Dealing with Criticism at Work

Posted by: Nigel Girling Post Date: 26th April 2016

Dealing with criticism at work is a challenging area for many leaders, especially ones who are still fairly new to the role. So, how do we normally respond, and how can we change our approach to get the best out of a difficult situation?

The wrong way of dealing with criticism at work

It’s tempting to respond emotionally to criticism or negative feedback. Many people react by defending their action or decision, and seeking to prove the critic wrong.


In the longer term, however, this is rarely helpful, and can indicate to others a degree of immaturity, an unwillingness to change, and an inability to accept the views of others.

Simply telling the other person they are wrong, or reiterating your position, is most likely to create two entrenched positions with little room for common ground. More than anything else, this is likely to damage relationships and create schism.

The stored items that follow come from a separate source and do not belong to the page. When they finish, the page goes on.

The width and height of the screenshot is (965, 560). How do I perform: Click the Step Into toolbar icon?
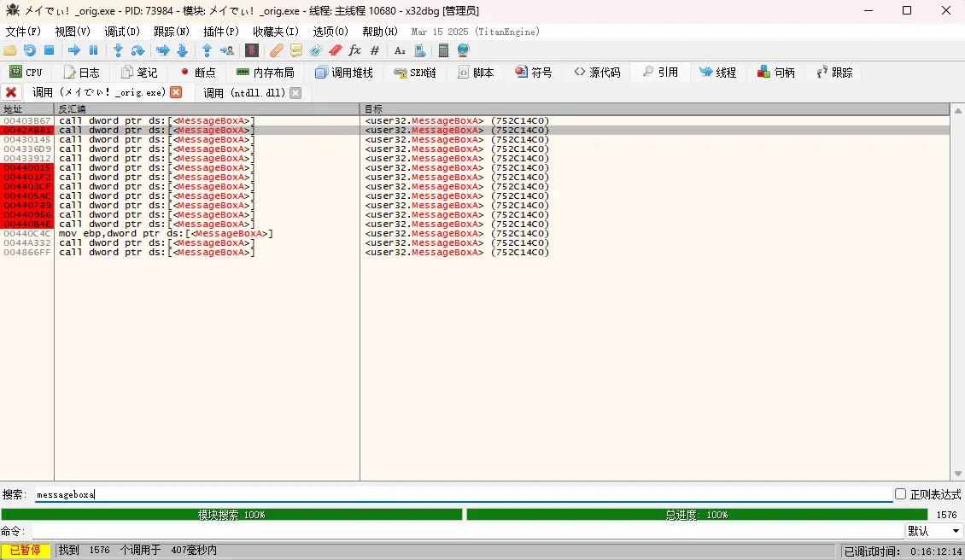pyautogui.click(x=118, y=50)
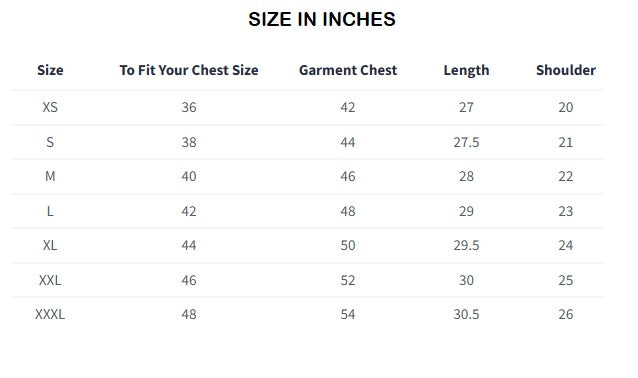Click the Garment Chest column header
This screenshot has height=378, width=638.
348,70
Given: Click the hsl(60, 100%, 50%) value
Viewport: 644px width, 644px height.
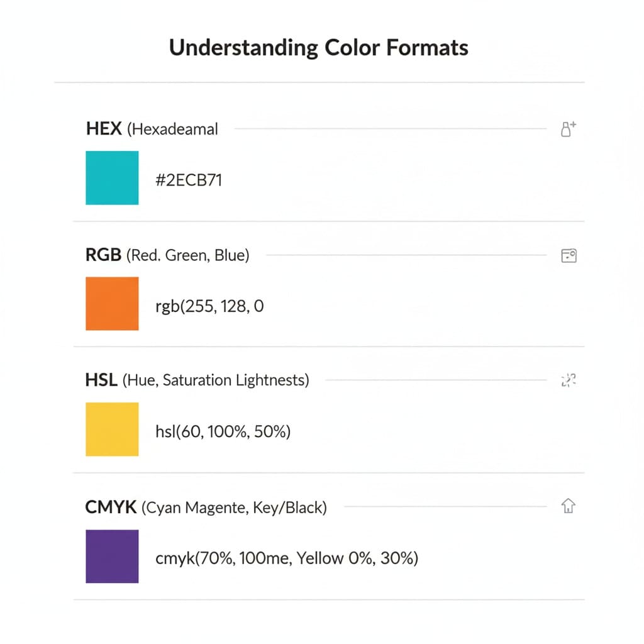Looking at the screenshot, I should (x=223, y=432).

Criticism can sometimes stir up feelings of resentment; if this is the case, take a look at our post on how to be professional with someone you don’t like.

The value of taking criticism on board

The confident leader will seek to understand feedback, accepting that it may be valid (at least from the perspective of the other person), and that it would be wise to reflect on it. The sincerely meant feedback of others is one of the most valuable sources of reflection we have, and is an important part of being mindful of how we and our actions are perceived.

Even if you believe the criticism to be untrue or inaccurate, it is felt to be valid by the critic, and therefore reflects the truth as they see it. Often, the most incisive insights can come from others giving unvarnished feedback on you and how you behave. It is unhelpful to fight against it or defend your position, when you might learn a lot from analysing and reflecting on why they feel that way.

Thinking about the needs of others

Most leaders can stand to learn a lot about taking the needs of others into account, and about behaving in ways that deliver the best overall result for the organisation, not just for them as an individual.

Listening to feedback is a great way to start doing this, and one of the best immediate actions to take when receiving negative feedback is to seek more information. The responses “that’s interesting, can you tell me more about why you think that?” or “I hear what you are saying: tell me more so I can understand” are typically very effective in gaining insight into the perspective of others, and perhaps also in helping you to modify your approach to get a better result in future.

These responses indicate a willingness to learn, an enthusiasm for improvement, and a desire to meet the needs of others: all valuable attributes for a leader, and responses that will typically build and improve relationships.

In our professional leadership and management programmes, we emphasise the need for leaders to know themselves, know how they impact on others, and learn how to adapt their natural behaviour and style to achieve a better outcome for the greater good. This is a key aspect of engaging leadership, and an advanced skill for the contemporary leader that is well worth practising.